Guillermo del Toro’s Pinocchio will stream on Netflix on Dec. 9. It was reviewed out of the Manchester Animation Festival.
When it comes to Pinocchio, there’s arguably a surplus of movies about the mischievous puppet boy. Since Carlo Collodi’s children’s fantasy novel serial was published in a single book form in 1883, in fact, The Adventures of Pinocchio have been adapted for the silver screen 21 times. Two of which were released rather recently in live-action form: the disappointing Robert Zemeckis remake of the 1940 Disney animation and Matteo Garrone’s impressive Italian version that stuck more closely to the original source material. Now Guillermo del Toro has served up the 22nd adaptation, his passion project; an animated feature using stop-motion puppets that uses Collodi’s tale as a jumping-off point to weave in historical fact with fantastical, at times macabre fiction. Its arrival shortly on Netflix does beg the question: do we need another Pinocchio movie? In the case of del Toro’s offering, the answer is: hell yes! This film is a majestic work of art.
Based on Gris Grimly’s design from his 2002 edition of Collodi’s book, Manchester-based animation studio MacKinnon & Saunders has brought to life gorgeous, eye-popping, textured puppets whose dynamic personalities have been carved into every groove, limb, and feature. You can see the dirt under Gepetto’s (David Bradley) nails and the tiredness around his eyes from his decades-long career of carpentry in a small hillside town of Italy. He’s become a sad and lonely drunk after the death of his charming son Carlo during the Great War, a relationship the story spends joyous time with early on to emphasize just how profound a loss it is to the father.
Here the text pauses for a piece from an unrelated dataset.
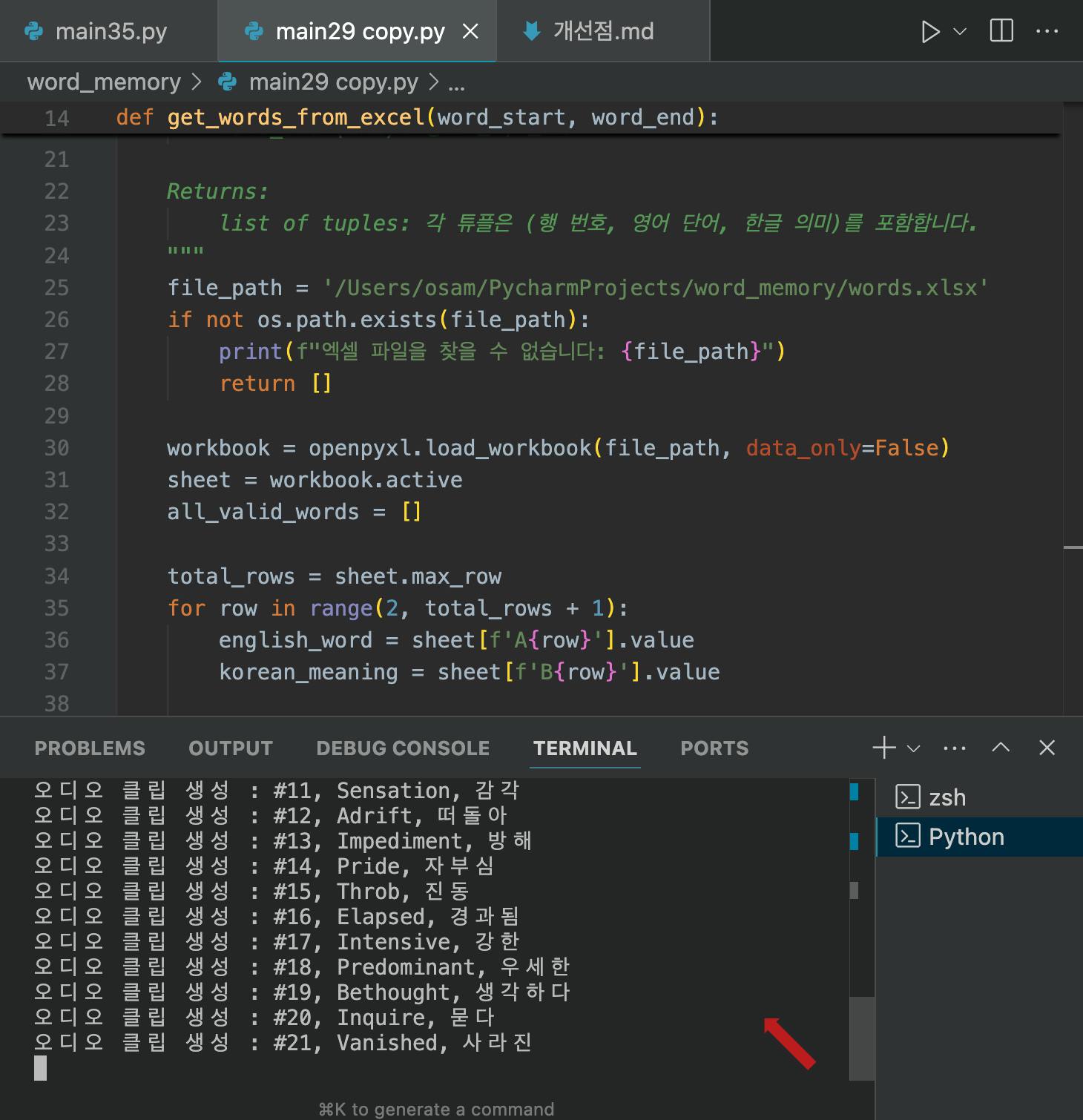Open the 개선점.md tab
This screenshot has width=1083, height=1120.
[602, 31]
He fashions a wooden stand-in for his lost boy, like a mad scientist during a drunken stupor, and the result is rather rough around the edges. But when Tilda Swinton’s feathered Wood Sprite gives it life and names it Pinocchio (Gregory Mann), his slapdash body matches his haphazard outlook on life.
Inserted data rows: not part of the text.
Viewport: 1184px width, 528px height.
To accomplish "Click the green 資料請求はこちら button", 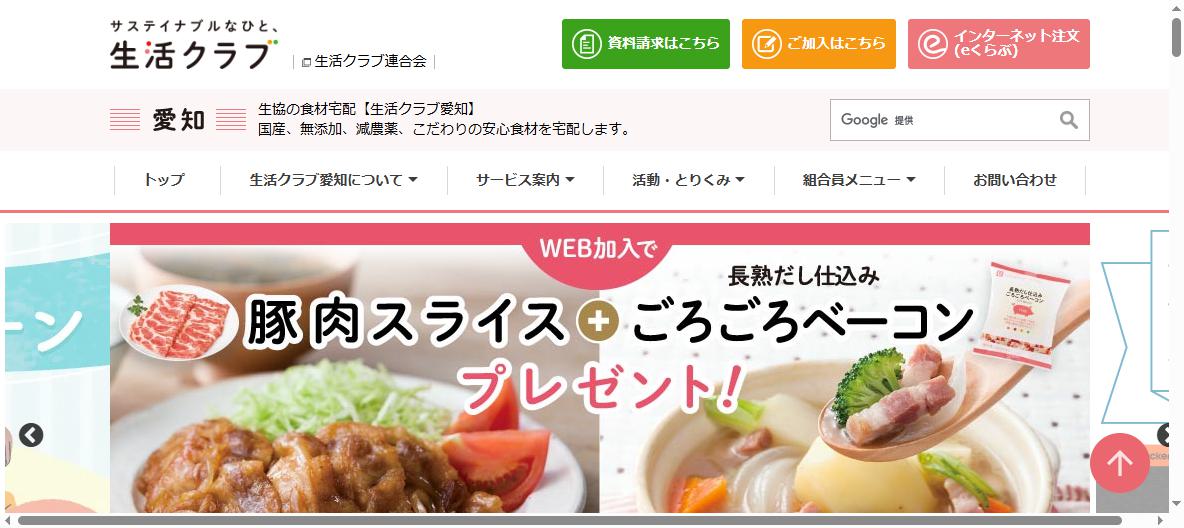I will (646, 44).
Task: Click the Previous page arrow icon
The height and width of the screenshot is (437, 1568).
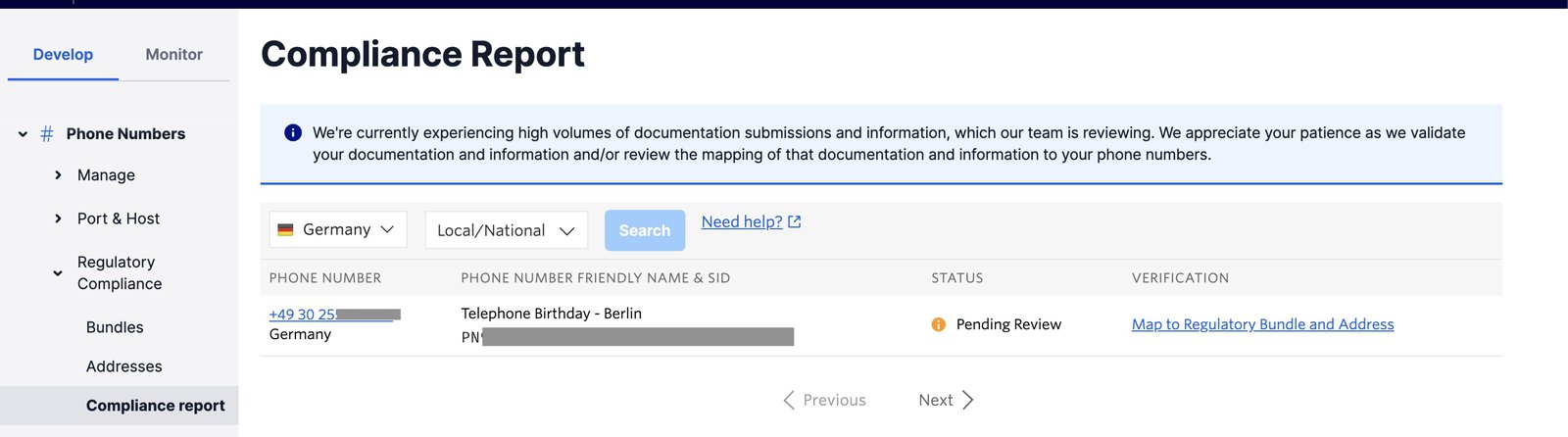Action: point(789,400)
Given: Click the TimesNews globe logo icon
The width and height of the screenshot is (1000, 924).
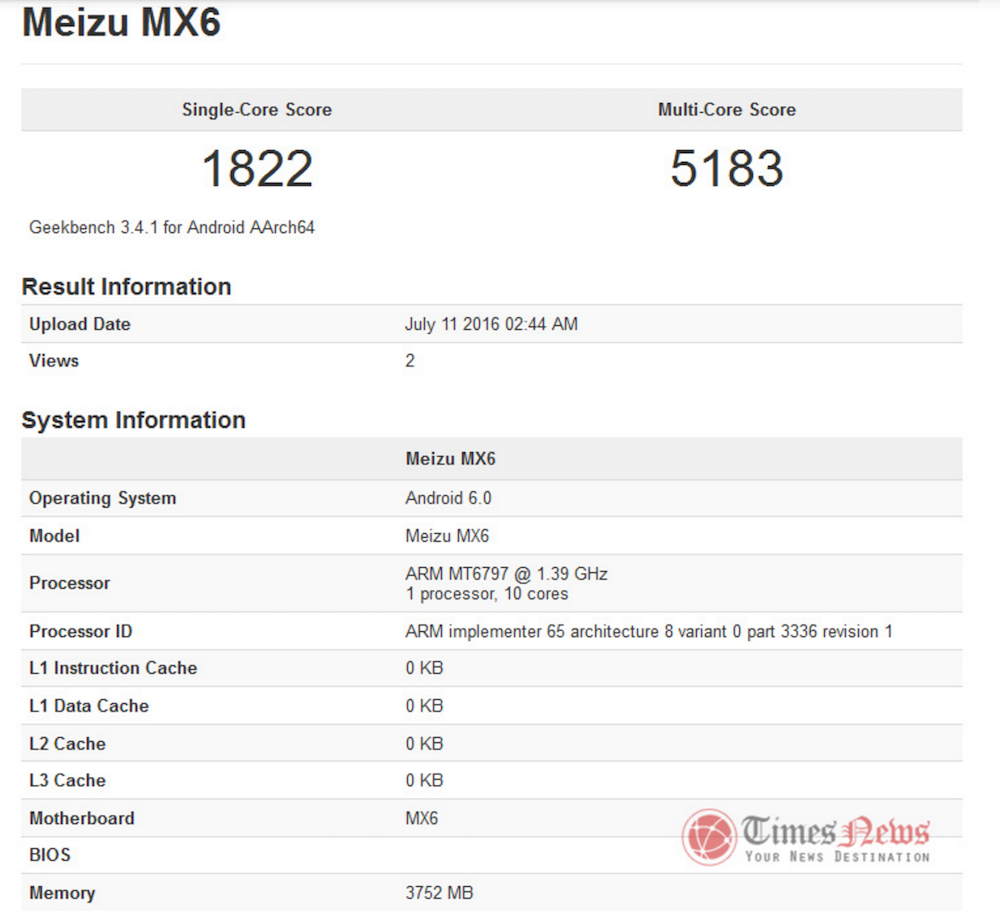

She’s a wondrous sight; the Wood Sprite is a mythical-looking creature whose vibrant color palette and eye-shaped plumage seem inspired by the Nazar of Arabic folklore. Sebastian J. Cricket’s (Ewan McGregor) appearance is also on the blue spectrum but a darker, more regal hue to match his rather inflated sense of self as a traveling writer looking to pen his own memoir. Sebastian is both a narrator and guiding supporting character to the wilful, naive, and boisterous wooden boy, whose funniest moments come at the cricket’s own expense. “I’m a homeowner!” he whines when the tree trunk he’s squatting in becomes Pinocchio’s chest. The British accents are a little jarring (most of the background characters have Italian accents) but McGregor, Bradley, and Mann never fail to imbue Sebastian, Gepetto, and Pinoccio with warmth, vulnerability, and emotional gusto, Mann especially during some sensational singing scenes. His high-pitched musical theater range has a lovely husk to it when performing songs composed by Alexandre Desplat using thematically suited wood instruments. “Ciao Papa” and “Everything is New To Me” are the type of plot-pushing numbers that suggests this film might be getting a stage adaptation soon enough.
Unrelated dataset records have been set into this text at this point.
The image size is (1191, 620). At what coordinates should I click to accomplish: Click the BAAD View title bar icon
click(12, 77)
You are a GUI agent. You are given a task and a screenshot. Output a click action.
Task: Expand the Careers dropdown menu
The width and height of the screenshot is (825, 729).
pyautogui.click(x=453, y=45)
The story hits lots of the same beats as previous retellings – Christoph Waltz’s opportunistic carnival showman Count Volpo tricks Pinocchio into leading his roadshow, forcing Gepetto on a rescue mission and in turn needing rescuing from a massive sea creature. Volpo is a mash-up of Mangiafuoco, the Fox, and the Cat and Waltz knows all too well how to seamlessly switch this antagonist between sweetness and malice.
This is by no means a sanitized version of the story and its antifascist messaging is pretty timely. Set predominantly during the 1930s, when Mussolini’s regime infected the furthest reaches of Italy, various citizens live in quiet fear. Podesta is the fascist enforcer in Gepetto’s town and voiced with spine-tingling menace by Ron Perlman. After discovering Pinocchio’s ability to come back from the dead, he schemes to enlist him into a brutalist-looking fascist youth camp (the production design throughout is outstanding) alongside his own young son whose life he is willing to sacrifice for this war. This serves as the other dysfunctional father-son relationship in a story about grief, love, and accepting each other for who we are rather than rejecting each other for what we are not.